During Breathing In Equanimity, Dr Joey Weber said our compassion goes up or down depending on how the object of our compassion is relating to us. Equanimity can help us by relating to others in a healthier way and bringing more emotional balance. Equanimity is not just an intellectual idea, but has to be practised, familiarised, internalised, so you feel it and it heals you and others.

In Heart Practices for Difficult Times, Paul Wielgus offered a session rich in inspiration, practical advice and joy. He began by quoting Thich Nat Hanh on interbeing – we are all connected by the sheer fact of our human existence. He spoke of resonance – within our own heart, with one another and with mother earth. He shared a joyful video of children transforming a concrete parking lot in Oregon into a forest with fruit-bearing trees inspired by the Global Tree Initiative.

In Compassionate Activism, Ven Robina Courtin said wisdom begins in our own mind. It is the source of all our unhappy emotions. By recognising this, we can begin to feel compassion for ourselves. We can go beyond the narrow sense of self and realize we’re all in the same boat. This brings optimism and confidence that even the smallest action we can do to help others, counts. We develop the courage to never give up. All our actions, from lending a hand to our next-door neighbour to helping stop the destruction of our planet, need to be grounded in wisdom. As the Dalai Lama says:

“Compassion is not enough; we need wisdom.”

In We Are All One Family, Niv Agam, Ofir Levit and Mairan Broadbar from Dreamers Home (a non-profit in Israel) shared how FDCW’s tools for wisdom and compassion are transforming the lives of people in Israel, especially those experiencing loneliness, living in poverty or struggling with sickness. We heard about the Jaffa Balcony – a place that brings together women from Christian, Judiac and Islamic traditions to share their common values and yummy food. The non-religious framework provided by FDCW’s 16 Guidelines proved essential for these women to explore values openly and without fear. Ofir said:-

“A pair of good eyes, a smile and a willingness to know the other person can be a seed of a true friendship.”

In Spreading Joy and Gratitude in Your Community, Alison Murdoch offered a beautiful meditation on kindness. She described organising a week-long Kindness Festival in her hometown. Local people found all sorts of creative ways of sharing kindness from painting inspiring quotes about kindness onto rocks and scattering them around town, to knitting hearts and toys and leaving these to be “found” by children, from kindness assemblies in local schools to a public meeting debating kindness in politics. There was no budget or funding. And it all began with a few people sharing ideas over hot chocolate on a Sunday afternoon.

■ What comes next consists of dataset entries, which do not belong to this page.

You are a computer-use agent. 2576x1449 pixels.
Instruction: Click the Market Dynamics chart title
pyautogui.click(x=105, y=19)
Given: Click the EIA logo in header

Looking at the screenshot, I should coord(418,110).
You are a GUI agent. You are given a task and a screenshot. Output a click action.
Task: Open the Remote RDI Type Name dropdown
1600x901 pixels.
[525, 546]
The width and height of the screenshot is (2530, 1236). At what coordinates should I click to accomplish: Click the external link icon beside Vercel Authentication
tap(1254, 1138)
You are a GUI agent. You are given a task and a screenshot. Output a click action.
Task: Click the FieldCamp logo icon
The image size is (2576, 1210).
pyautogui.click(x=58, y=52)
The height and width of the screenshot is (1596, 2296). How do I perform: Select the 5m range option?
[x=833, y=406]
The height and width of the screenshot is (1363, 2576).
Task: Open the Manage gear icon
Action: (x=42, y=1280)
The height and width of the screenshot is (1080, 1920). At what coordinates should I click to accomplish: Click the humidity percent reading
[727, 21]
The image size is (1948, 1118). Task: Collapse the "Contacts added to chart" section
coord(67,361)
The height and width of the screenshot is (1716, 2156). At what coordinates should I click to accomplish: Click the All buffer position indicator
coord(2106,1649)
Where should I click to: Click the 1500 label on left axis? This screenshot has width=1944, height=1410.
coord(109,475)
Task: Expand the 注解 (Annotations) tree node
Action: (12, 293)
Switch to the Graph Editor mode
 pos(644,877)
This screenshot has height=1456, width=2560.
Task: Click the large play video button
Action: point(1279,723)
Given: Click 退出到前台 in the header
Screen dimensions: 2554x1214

In The Power of Resiliency, Ceci Buzon identified the 16 Guidelines and its four wisdom themes as a key way to develop our resilience. We need to train ourselves to think in a more flexible, less rigid way. She explained the Giants and Dwarves game for children to learn flexible thinking. Can we see problems from several different perspectives? She emphasised the importance of focusing on what we can do to help rather than what we cannot do. This gives us courage and combats feelings of depression or overwhelm. Resilience brings us hope and lets our children feel hopeful too.

In We Are All Connected, Pam Cayton shared her 7 Steps program for awakening kindness in children. The first step involves a simple “centering” process where children go inside and ask deeply “What do I want?” What emerges is that we all want to feel happy and to be treated with kindness. This is the beginning of empathy – an understanding that if I want to feel happy, so do others. Then the “how” to be happy is explored. This involves feeling grateful for what we have and seeing how everything we enjoy is dependent on others. Pam shared ways that we can help children understand that our perceptions of the world are relative. How no-one can “make me angry”. Nobody makes your emotions, you are in charge of your own emotions. She also spoke about the lost art of listening – how connection and communication feels good – deepening our empathy and developing our compassion.